● WORK TASK
Please update the passage on identity and the mind below: rewrite the portion between "It is incredibly" and "somebody questions you.", inclusive, with "annoyance" changed to "irritation".
··· SOURCE PASSAGE ···
Under the heavy blankets of personality, belief systems, opinions and knowledge is an untainted and immutable sense of existing. Awareness, consciousness, whatever name you want to give it. Some call it the essence of God, but we needn’t be so controversial as to open that can of worms.

We hold so strongly to our belief systems that we feel personally attacked whenever somebody questions them. Even if you’re incredibly laid back, there will likely be something that gets your back up. Perhaps it’s the sound of babies crying – oh how it annoys you so, the screeching sound of childhood despair. The suffering you feel, in that situation, is extra. You have an idea in your mind, whether conscious or unconscious, that the sound of that scream is bad. That it annoys you. It is entirely possible to let it be, accept it as reality and just continue to live, but the mind tricks us into choosing suffering instead. It craves drama, even if only inside.

The mind is incredibly clever at making you believe it’s who you are. It says “I” and “me”, it doesn’t say “we” or “you”. It is so clever, in fact, that it gets away with saying things such as “My mind” right in front of you without ever being questioned. Who’s mind?

“My body”, “my mind”, “my thoughts”, “my emotions”, “I think”, “I feel”, who?

If you were thoughts, you would not be aware of thinking. If you were emotions, you would not feel them. There must be a central “I” that can be aware of these things, otherwise you would be in a trance state of unrealised existence for your brief stay in this world.

It is incredibly difficult to stop identifying with your thoughts, behavioral patterns, emotions, history, opinions and belief systems. Difficult, but not impossible. The answer is not in finding a new identity in the idea of having no identity, but to completely drop all pre-conceptions about everything entirely. Yes, including the things you think you know. They may still be facts, in some cases, but there is no reason to feel even the slightest hint of annoyance when somebody questions you.

You do not need to hold strong to the belief in a deity, or your traumatic past, or that you completed a medical degree and have a fancy title in front of your name. Can you touch a title? Feel it? It’s nothing, and you are nothing.

Underneath all of these somethings is nothing. That is where everything came from, and that is what you are. It may sound depressing to the person who is completely identified with being something, indeed, but perhaps it’s time to let it all go.

Become nothing inside, achieve the mind of a beginner, stop identifying with what’s in your head and you’ll eventually reach effortless peace inside. That’s all there is. There are many methods that help to achieve such a state of being, including meditation, but there is no reason to get religious or spiritual about it. In fact, to become a “spiritual person” is quite the opposite of dropping belief systems in the first place.
··· DATA SUPPLIED ···
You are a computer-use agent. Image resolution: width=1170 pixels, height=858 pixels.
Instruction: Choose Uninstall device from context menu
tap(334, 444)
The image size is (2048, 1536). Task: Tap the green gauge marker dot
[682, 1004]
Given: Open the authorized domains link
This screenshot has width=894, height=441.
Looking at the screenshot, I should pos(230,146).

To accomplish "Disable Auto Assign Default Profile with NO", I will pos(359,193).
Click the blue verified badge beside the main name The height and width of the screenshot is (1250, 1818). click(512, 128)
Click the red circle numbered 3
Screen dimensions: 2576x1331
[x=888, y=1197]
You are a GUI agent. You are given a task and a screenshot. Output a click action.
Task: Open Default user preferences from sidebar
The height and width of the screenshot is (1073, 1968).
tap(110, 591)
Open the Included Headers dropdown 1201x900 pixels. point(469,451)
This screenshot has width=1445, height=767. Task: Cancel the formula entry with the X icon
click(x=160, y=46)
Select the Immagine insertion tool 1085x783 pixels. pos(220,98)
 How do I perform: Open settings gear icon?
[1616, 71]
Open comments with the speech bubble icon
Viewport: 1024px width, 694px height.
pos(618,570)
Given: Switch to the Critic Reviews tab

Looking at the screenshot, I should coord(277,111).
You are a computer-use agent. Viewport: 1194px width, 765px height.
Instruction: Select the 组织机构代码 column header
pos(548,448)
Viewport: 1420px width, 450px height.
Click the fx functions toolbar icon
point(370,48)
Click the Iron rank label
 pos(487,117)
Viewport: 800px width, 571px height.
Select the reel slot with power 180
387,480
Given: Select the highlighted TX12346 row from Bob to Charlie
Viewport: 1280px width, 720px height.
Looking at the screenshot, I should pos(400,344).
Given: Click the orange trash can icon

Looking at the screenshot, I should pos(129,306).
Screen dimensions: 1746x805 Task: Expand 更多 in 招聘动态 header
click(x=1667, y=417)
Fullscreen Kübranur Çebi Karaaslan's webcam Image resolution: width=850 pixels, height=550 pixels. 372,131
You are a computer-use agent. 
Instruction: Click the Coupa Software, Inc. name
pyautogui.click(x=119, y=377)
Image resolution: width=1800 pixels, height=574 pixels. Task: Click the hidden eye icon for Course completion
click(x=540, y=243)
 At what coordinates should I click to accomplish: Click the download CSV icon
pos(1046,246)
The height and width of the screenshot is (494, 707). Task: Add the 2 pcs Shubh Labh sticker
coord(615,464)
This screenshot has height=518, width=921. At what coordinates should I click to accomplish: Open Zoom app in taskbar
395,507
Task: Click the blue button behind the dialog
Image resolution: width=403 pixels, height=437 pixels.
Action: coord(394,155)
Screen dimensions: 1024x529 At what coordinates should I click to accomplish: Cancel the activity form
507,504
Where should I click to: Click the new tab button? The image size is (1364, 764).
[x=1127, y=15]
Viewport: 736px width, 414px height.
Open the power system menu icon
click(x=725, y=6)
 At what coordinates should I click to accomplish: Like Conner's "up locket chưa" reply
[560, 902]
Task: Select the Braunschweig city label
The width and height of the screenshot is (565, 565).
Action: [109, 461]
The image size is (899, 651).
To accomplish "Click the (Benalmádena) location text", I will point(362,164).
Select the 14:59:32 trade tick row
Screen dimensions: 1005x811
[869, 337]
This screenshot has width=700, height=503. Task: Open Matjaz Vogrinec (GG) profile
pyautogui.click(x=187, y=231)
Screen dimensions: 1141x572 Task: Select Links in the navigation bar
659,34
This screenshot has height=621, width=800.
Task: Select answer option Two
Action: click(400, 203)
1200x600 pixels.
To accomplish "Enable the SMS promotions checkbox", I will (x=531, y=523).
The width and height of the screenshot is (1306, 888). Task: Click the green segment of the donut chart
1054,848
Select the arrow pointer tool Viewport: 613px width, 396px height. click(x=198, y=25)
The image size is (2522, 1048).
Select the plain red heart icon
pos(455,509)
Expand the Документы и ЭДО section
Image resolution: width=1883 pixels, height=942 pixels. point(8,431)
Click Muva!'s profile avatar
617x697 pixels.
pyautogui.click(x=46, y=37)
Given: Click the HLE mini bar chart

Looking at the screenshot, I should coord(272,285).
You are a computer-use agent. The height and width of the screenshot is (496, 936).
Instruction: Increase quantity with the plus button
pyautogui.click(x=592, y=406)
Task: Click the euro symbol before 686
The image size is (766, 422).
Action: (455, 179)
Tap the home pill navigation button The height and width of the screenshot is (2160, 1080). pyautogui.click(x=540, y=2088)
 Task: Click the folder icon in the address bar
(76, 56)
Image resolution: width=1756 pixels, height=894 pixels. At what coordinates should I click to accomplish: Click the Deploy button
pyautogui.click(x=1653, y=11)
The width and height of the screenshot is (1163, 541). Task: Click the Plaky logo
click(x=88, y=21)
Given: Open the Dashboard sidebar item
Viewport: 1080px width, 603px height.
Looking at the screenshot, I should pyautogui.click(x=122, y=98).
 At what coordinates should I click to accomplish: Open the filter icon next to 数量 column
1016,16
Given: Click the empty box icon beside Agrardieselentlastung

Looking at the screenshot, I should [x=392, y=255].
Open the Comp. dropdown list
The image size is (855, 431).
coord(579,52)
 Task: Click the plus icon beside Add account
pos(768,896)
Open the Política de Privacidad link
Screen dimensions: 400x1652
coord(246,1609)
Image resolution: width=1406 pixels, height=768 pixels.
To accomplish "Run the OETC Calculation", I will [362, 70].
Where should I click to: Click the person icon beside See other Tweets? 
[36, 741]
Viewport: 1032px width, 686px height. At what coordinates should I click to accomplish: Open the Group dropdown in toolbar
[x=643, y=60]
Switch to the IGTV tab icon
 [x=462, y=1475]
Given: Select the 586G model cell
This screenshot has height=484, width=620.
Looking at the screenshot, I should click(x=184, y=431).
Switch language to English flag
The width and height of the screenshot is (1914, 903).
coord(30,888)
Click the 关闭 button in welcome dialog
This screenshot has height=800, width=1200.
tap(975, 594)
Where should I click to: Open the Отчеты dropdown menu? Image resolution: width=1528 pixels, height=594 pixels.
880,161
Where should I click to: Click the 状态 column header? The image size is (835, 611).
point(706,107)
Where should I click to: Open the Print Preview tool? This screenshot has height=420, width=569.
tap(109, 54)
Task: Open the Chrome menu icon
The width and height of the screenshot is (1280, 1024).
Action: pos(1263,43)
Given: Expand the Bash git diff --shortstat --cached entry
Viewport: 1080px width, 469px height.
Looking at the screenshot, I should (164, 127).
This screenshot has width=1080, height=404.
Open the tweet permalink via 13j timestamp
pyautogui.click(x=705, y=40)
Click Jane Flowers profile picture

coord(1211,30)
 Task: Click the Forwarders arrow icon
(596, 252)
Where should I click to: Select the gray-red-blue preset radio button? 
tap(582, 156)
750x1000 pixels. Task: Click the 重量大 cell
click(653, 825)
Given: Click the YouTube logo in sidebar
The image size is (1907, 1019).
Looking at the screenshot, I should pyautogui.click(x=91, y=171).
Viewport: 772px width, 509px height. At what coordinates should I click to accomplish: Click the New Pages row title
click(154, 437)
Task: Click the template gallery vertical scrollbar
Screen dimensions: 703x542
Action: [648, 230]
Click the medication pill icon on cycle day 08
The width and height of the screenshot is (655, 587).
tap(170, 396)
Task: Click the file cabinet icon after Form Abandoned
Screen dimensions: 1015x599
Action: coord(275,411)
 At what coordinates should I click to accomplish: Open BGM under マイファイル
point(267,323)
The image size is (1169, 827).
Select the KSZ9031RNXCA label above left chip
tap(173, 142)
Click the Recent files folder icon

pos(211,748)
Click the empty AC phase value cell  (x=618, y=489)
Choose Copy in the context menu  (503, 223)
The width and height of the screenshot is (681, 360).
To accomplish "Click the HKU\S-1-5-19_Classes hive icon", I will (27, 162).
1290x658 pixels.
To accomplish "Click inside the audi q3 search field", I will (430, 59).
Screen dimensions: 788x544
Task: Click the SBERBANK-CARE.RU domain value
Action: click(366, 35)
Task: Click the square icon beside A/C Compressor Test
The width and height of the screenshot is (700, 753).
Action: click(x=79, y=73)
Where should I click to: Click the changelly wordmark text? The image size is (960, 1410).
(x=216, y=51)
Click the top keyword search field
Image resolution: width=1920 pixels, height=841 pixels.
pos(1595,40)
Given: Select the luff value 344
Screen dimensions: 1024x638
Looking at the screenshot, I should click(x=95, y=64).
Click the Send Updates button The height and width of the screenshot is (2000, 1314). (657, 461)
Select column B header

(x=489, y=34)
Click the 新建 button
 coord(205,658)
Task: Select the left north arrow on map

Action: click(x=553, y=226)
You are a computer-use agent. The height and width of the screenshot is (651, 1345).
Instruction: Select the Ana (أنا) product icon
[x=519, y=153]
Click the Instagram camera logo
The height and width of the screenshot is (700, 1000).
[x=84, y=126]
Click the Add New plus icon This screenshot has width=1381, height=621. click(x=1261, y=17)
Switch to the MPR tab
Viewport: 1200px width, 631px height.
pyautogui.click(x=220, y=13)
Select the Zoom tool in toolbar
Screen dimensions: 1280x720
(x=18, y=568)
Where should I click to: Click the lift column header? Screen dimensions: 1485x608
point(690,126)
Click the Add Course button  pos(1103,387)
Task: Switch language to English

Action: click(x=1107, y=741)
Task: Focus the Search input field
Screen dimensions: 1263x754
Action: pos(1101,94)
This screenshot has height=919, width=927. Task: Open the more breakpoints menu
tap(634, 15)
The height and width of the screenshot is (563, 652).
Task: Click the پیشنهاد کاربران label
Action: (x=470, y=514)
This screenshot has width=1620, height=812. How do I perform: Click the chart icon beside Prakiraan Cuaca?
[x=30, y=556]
···
● WRITTEN RESPONSE
It is incredibly difficult to stop identifying with your thoughts, behavioral patterns, emotions, history, opinions and belief systems. Difficult, but not impossible. The answer is not in finding a new identity in the idea of having no identity, but to completely drop all pre-conceptions about everything entirely. Yes, including the things you think you know. They may still be facts, in some cases, but there is no reason to feel even the slightest hint of irritation when somebody questions you.